Leaders flail as women rage in battle for their lives
Tens of thousands of Kenyans marched for women’s safety over the weekend. But some of the country’s leaders missed the point entirely
Lydia Namubiru
Kenya’s largest-ever protest against gender-based violence, thousands of women and their allies marched the streets of Nairobi, Mombasa, Kisumu, Eldoret, Kilifi and other towns on Saturday. The protests followed a surge in cases of femicide – the killing of women – in the country. Media reported 14 cases of women murdered in January alone.
Estimates of the depth of Kenya’s femicide crisis vary widely but all indicate that hundreds of women are killed each year – 725 were murdered in 2022, according to a report by the United Nations’ office on drugs and crime.

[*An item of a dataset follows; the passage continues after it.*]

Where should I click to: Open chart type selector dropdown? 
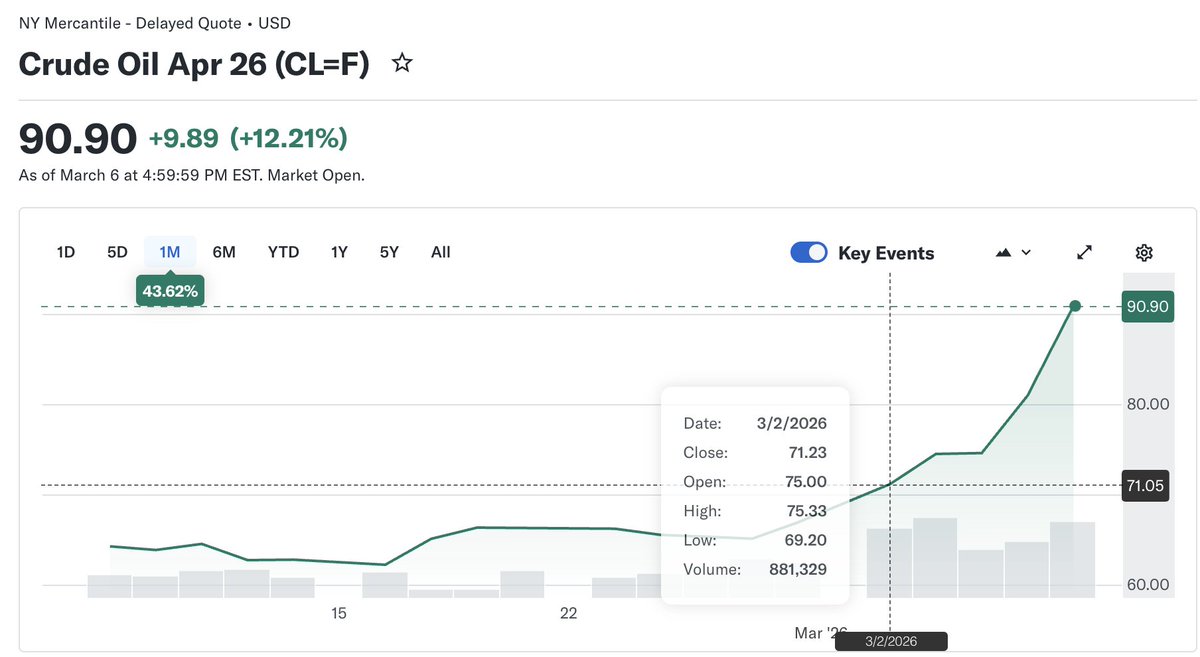pos(1013,252)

At the Saturday protests, frustration with political failure on the issue was palpable. In the capital, Esther Passaris, the parliamentary representative of women in Nairobi County, was booed when she attempted to address the protesters.
Passaris is allied with President William Ruto and often embraces his “everything is an opportunity” governance style. Some of the protesters who booed her also engaged her on X to explain that they booed because they associate her with his regime and saw her presence at the protests as political expediency.

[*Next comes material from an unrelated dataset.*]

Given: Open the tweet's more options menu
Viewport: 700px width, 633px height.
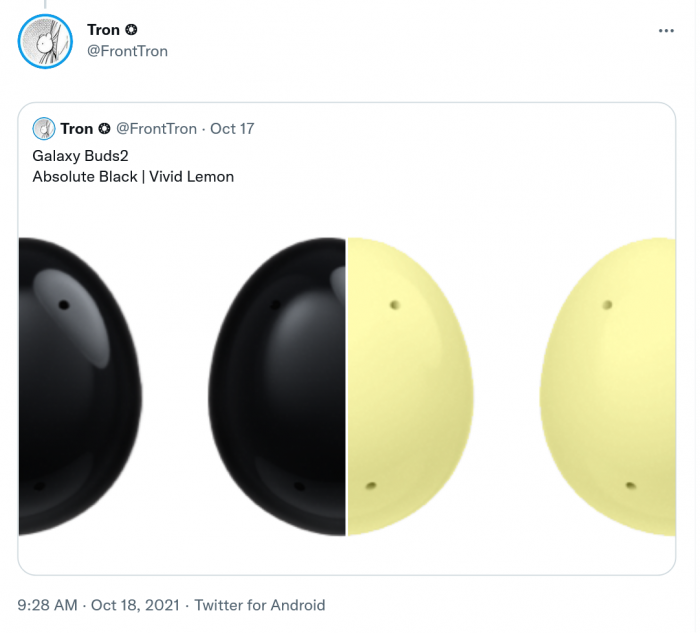Looking at the screenshot, I should pos(666,31).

For the country’s 2022 survey on health and demographics, researchers asked women and men if they had experienced physical violence since turning 15. Of the women surveyed, 34% said they had (compared with 27% of men) and 16% said it had happened in the 12 months before the survey.
Also common are attitudes that justify violence against women. In the same survey, 43% of women and 35% of men said they believed that a husband was justified in beating his wife for at least one of eight listed reasons. These were: refusing sexual intercourse with him; infidelity; neglecting the children; coming home late; going out without his permission; arguing with him; and refusing to cook or burning the food.